Angin berhembus sejuk, sepoi-sepoi. Pohon-pohon kelapa menari dengan riang, diiringi alunan ombak yang menyapa tepi pantai. Pasir putih bersih menjadi alas kaki, saat seorang anak melontarkan kata-kata yang tak terduga dari bibir mungilnya.
Di dekat pantai, terdengar bunyi pedang-pedangan kayu milik Axijim yang saling beradu. Di tengah permainannya bersama sang ayah, tanpa aba-aba, Axijim berkata,
"Ayah, Ayah! Saat aku dewasa nanti, aku ingin menjadi penegak perdamaian dan keadilan di muka bumi ini," ungkap Axijim dengan penuh semangat.
Saat itu, Axijim baru berusia sekitar 5 tahun.
Ayahnya tercengang mendengarnya. Ia bertanya dalam hati, "Bagaimana bisa anak seusianya memikirkan hal seperti itu?"
Sang ayah terkagum mendengar ucapan anaknya yang tidak terduga itu. "Bagus, anakku," ujarnya dengan perasaan kagum dan gembira.
"Jika kau besar nanti, jadilah seperti apa yang kau inginkan saat ini. Janganlah kau terlena dengan dunia, hingga kau lupa dengan kata-katamu itu," Cepheus, ayah Axijim, melanjutkan nasihatnya.
"Baiklah, Ayahku," jawab Axijim.
"Maukah kau tahu, Nak, bahwa aku, ayahmu, sangat senang mendengar ucapanmu itu?" tanya sang ayah sambil memeluk anaknya. Air mata haru menetes di pipinya tanpa sepengetahuan sang anak.
Axijim telah mengungkapkan sesuatu yang sungguh luar biasa.
Sang ayah pun memberikan nasihat yang sangat berarti, yang akan selalu dikenang oleh Axijim. Nasihat emas itu menjadi motivasi diri bagi jiwa Axijim, kapan pun dan di mana pun.
Hari ini tidak akan pernah terlupakan dalam benak dan pikiran Axijim. Hari yang sangat bersejarah baginya.
**
Mentari mulai tergelincir ke ufuk barat, menandakan sore telah menjelang. Axijim dan sang ayah mengakhiri permainan pedang-pedangan mereka di tebing yang menjulang tinggi di atas tanah lapang, menghadap ke pantai yang indah dan memesona. Perasaan haru bercampur bahagia dan gembira menyelimuti hati mereka.
"Ayo, Nak. Hari sudah sore. Kita pulang. Ibu dan adik pasti sudah menunggu."
"Baiklah, Ayah."
Ayah dan Axijim pun berjalan pulang. Setibanya di rumah, mereka disambut dengan senyuman hangat oleh ibu dan adiknya yang sudah menunggu dengan sabar di depan pintu.

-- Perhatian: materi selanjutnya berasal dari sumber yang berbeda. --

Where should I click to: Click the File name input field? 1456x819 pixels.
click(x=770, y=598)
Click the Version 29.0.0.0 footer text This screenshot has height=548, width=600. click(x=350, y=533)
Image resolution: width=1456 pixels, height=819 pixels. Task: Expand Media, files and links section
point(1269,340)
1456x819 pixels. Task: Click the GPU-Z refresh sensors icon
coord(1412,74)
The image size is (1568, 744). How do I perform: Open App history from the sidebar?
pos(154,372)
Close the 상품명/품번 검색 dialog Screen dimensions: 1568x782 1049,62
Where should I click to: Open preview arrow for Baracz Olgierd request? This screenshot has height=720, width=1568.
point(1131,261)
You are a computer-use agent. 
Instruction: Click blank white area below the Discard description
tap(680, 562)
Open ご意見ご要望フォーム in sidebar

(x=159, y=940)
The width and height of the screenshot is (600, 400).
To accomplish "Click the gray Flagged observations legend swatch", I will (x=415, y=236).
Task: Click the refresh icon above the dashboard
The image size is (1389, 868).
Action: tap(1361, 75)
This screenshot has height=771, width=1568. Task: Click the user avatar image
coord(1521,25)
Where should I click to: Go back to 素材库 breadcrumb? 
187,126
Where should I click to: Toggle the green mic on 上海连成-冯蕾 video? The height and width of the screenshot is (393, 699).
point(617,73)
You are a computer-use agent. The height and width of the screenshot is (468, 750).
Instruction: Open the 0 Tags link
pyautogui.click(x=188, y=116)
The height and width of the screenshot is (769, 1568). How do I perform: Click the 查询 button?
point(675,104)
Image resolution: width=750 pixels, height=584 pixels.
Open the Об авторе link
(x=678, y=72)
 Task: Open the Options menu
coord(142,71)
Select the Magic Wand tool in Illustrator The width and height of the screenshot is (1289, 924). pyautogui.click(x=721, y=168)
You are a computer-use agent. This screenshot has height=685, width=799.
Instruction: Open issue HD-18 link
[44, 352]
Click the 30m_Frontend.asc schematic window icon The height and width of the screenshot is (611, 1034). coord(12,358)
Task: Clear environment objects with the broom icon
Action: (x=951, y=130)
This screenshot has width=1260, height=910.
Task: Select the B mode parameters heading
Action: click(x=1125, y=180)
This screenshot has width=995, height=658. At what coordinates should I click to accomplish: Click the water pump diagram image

Salam, Bu, dek. Selamat sore. Kami sudah sampai di rumah," ucap Axijim.
"Selamat sore, Cassi," ujar ayah pada istrinya, Cassiopeia.
"Sore semua," jawab sang ibu dan adiknya.
"Ayo, kita bersiap untuk makan malam bersama. Ibu dan adikmu sudah menyiapkan makanan untuk kalian berdua," lanjut Cassi.
"Benarkah? Terima kasih, ibu. Adek juga, makasih ya," ungkap Axijim.
"Terima kasih ya, istriku," ujar ayah dengan penuh kasih sayang.
(Ayah menghampiri Andromeda), "Terima kasih ya, Andromeda. Kau memang putri ayah yang rajin," sambil mengusap kepala Meda, panggilan untuk Andromeda.
"Bagaimana dengan saya, Yah?" tanya Axijim dengan sedikit kecewa.
"Hey, kamu juga ya, anakku, Axijim," sambil mengelus kepala anaknya sambil sedikit tertawa.
Mereka semua masuk ke dalam rumah untuk menyiapkan hal-hal yang perlu disiapkan.
Makan malam bersama pun dilaksanakan. Axijim membentangkan tikar sederhana, sedangkan Meda dan ibu menyiapkan makanan untuk dihidangkan di tikar tadi. Ayah hanya diam menanti saja, menunggu semuanya siap.
"Yeah, sudah siap, mari kita makan!" ucap Axijim bersemangat.
"Ayo!" lanjut Meda.
"Syukur atas semuanya, mari kita makan!" ayah meneruskan.
"Mari!" ibu juga meneruskan.
Mereka semua makan dengan lahapnya.
"Emm, enaknya," puji Axijim.
Tidak ada makanan yang tersisa di atas tikar. Semuanya habis, ludes, tanpa bekas. Sepertinya mereka sangat lapar malam itu.